Entries for locating words and elements:
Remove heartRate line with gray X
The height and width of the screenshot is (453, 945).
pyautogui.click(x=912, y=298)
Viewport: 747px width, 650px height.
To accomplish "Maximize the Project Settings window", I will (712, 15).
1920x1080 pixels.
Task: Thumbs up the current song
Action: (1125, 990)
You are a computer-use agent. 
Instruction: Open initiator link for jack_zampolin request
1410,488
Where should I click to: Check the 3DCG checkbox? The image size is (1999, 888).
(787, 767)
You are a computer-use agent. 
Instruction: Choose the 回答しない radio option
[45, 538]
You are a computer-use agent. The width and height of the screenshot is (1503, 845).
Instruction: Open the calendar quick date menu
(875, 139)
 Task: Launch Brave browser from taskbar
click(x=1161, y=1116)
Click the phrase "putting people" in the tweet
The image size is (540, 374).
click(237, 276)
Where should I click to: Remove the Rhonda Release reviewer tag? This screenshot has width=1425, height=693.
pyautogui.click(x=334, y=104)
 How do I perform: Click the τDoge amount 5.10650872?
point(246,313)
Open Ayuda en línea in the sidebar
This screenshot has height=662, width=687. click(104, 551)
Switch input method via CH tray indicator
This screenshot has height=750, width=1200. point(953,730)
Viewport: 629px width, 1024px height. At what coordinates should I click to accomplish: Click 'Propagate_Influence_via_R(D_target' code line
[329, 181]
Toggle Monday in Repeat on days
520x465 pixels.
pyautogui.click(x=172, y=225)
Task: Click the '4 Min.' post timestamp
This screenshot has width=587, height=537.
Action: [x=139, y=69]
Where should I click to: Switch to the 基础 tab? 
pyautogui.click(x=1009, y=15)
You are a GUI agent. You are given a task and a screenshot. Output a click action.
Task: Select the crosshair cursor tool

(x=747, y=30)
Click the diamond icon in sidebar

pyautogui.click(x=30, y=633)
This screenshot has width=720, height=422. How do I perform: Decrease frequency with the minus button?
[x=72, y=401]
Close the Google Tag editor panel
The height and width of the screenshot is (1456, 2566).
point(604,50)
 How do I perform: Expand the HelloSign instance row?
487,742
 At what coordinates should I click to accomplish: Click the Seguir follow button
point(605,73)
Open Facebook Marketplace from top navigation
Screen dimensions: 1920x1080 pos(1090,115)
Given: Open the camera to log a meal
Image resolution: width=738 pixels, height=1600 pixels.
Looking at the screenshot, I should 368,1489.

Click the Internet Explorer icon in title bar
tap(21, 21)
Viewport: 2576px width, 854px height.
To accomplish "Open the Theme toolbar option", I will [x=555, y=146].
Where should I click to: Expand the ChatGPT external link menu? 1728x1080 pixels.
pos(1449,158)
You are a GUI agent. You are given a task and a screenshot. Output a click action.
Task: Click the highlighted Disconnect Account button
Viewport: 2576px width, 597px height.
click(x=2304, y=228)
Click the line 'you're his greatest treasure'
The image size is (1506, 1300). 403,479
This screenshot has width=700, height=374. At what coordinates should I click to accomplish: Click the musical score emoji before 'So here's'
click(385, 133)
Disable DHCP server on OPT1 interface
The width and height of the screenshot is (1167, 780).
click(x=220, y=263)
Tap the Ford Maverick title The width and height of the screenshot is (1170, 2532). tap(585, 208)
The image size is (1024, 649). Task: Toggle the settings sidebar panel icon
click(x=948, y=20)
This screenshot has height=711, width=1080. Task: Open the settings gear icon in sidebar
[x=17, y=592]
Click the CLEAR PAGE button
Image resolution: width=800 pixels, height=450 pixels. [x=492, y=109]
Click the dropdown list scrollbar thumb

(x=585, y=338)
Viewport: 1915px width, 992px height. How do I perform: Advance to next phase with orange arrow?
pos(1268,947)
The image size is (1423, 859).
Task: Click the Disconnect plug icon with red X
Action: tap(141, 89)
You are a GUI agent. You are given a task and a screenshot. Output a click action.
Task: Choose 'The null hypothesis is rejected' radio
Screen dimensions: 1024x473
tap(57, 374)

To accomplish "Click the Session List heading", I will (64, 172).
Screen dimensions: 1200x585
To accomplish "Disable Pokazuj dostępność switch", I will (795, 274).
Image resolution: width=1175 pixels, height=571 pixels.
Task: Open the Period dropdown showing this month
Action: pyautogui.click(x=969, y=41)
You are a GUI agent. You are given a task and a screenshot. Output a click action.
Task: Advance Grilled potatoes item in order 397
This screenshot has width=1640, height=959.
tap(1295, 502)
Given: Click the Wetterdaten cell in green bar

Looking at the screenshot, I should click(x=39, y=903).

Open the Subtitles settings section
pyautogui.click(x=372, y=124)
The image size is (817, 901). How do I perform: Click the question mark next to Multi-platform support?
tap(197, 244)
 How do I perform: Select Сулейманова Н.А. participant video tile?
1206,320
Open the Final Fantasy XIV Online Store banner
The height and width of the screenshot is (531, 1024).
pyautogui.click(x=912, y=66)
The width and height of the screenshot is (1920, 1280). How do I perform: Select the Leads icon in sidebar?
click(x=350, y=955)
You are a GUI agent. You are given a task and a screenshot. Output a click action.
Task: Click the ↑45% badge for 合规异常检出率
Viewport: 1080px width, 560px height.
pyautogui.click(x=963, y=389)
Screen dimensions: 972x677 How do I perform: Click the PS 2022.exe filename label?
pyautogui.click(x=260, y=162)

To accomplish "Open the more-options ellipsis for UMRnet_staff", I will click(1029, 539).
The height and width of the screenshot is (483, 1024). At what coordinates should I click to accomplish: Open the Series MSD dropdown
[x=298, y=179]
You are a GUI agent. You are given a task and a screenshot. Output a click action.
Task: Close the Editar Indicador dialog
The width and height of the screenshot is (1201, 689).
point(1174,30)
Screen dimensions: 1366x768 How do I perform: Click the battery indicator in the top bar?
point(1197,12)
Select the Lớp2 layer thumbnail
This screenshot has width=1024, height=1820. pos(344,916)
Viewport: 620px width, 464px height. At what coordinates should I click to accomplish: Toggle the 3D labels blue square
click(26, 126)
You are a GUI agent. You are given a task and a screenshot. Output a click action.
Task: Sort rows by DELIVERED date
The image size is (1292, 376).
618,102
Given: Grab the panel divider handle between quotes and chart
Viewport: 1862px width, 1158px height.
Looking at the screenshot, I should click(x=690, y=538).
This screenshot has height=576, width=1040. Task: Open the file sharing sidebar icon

▶ _PROBLEM STATEMENT_
Pull out every line of the entries above that contains the word "indicator", and copy each one in full.

▶ _CORRECT OUTPUT_
Switch input method via CH tray indicator
Screen dimensions: 1366x768 How do I perform: Click the battery indicator in the top bar?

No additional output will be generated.